_Supplied passage_:
OASIS Mailing List ArchivesView the OASIS mailing list archive below
or browse/search using MarkMail.

 


Help: OASIS Mailing Lists Help | MarkMail Help

 


 

   Re: [xml-dev] XML Schema considered harmful?

[ Lists Home | Date Index | Thread Index ]

From: "Michael Leditschke" <mike@ammd.com.au>


> In terms of the complexities of specs, yes XML Schema Part 1 makes
> difficult reading but the Primer, Part 0, is quite readable and, to
> their credit, was updated with each release of the spec. It covers the
> ground and I have only occasionally had to refer to Part 1, despite
> designing schemas using a large percentage of the supported constructs.

I had the experience of being *very* familiar with the XML Schema specs,
then going away for a few months.  When I returned, I found them quite
difficult to fathom.  There have been several times when I have not been 
able to answer user's (of our validator) questions and have had to rely on 
another Schema expert here.

The issue is not whether it is possible to become a fulltime expert in XML Schemas;
the issue is how much protocol designers should be required to cope with,
and whether IETF should support plurality or be exclusive.

IETF has so far been build on making layers to support plurality, allowing
protocols to thrive on their own.  XML Schemas is monolithic and badly
architected: it will be very difficult to upgrade the bits that are incomplete
(keys and datatypes) because of this. 
  
> I may have missed it, but the support in RELAX NG seems, by the nature of
> RELAX NG, purely structural. I assume I will need to add Schematron to the
> mix, which is the same situation as with XML Schema currently. 

Thanks for the plug! However there is (at least) one significant difference:
Schematron has not been designed with streaming implementations in mind
(and I am not aware of any streaming implementations):  a schema language 
that requires a DOM be built is not suitable for high-speed transaction validation 
over the Web, which is what we are talking about.  

Now, I am aware of people who have used Schematron for testing incoming
pages and generating custom pages to return to the user to ask them
for missing or incorrect information. But that is a different area. 

> I've probably completely missed the point here, but doesn't an XML Schema
> that only has one global element achieve the above? Maybe its a matter of
> semantics but that's how it's panned out in practice for me thus far.

But then you cannot use subsititution groups:  this is the kind of complexity 
that James is talking about I think--the complexity when using one
feature makes another disappear arbitrarily. 
  
> Don't get me wrong - I don't receive regular brown paper envelopes with
> W3C in the return address, and I'm not saying XML Schema hasn't got warts,
> but its there and supported and to me, its not the **HUGE** conceptual
> and learning leap it seems to be painted as in this newsgroup. It achieved
> my 80% and got the project in on time. In the process a number of other
> organisations had to climb the same learning curve and got there.

_Extracted information_:
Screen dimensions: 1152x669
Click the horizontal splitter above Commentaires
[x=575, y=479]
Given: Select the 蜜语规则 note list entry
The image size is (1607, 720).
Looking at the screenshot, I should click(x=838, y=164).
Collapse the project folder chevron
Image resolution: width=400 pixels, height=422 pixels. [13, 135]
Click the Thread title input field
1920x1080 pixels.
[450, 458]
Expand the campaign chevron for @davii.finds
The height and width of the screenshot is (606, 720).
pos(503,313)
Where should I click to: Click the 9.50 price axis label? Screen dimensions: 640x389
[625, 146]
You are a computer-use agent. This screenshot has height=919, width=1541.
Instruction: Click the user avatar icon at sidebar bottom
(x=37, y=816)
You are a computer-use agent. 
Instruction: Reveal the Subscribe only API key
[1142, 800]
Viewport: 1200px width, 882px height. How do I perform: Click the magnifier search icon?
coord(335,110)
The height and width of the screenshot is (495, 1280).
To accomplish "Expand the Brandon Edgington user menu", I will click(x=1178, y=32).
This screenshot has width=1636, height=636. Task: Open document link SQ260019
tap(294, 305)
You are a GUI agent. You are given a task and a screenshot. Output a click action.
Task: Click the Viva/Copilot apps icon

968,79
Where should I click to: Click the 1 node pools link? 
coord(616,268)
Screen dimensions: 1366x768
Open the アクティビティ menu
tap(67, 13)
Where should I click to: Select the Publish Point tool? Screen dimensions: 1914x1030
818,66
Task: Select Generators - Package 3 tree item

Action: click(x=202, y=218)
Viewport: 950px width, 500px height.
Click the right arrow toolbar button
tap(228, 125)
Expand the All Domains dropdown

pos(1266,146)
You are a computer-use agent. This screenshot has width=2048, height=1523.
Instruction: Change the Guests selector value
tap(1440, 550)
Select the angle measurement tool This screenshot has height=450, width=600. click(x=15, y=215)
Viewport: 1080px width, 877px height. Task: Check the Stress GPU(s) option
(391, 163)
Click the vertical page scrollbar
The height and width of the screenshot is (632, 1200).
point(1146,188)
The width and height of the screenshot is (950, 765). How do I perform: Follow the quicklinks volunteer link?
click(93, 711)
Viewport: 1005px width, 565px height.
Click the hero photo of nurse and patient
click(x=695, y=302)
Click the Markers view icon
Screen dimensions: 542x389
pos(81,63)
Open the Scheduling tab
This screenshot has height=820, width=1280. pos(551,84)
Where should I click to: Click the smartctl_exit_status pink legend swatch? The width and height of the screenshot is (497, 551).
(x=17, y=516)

_Work to complete_:
Retype the stretch of the XML Schema post from "IETF has so" through "are talking about.". Rely only on the XML Schema post for what comes next, not on the entries.

_The reply_:
IETF has so far been build on making layers to support plurality, allowing
protocols to thrive on their own.  XML Schemas is monolithic and badly
architected: it will be very difficult to upgrade the bits that are incomplete
(keys and datatypes) because of this. 
  
> I may have missed it, but the support in RELAX NG seems, by the nature of
> RELAX NG, purely structural. I assume I will need to add Schematron to the
> mix, which is the same situation as with XML Schema currently. 

Thanks for the plug! However there is (at least) one significant difference:
Schematron has not been designed with streaming implementations in mind
(and I am not aware of any streaming implementations):  a schema language 
that requires a DOM be built is not suitable for high-speed transaction validation 
over the Web, which is what we are talking about.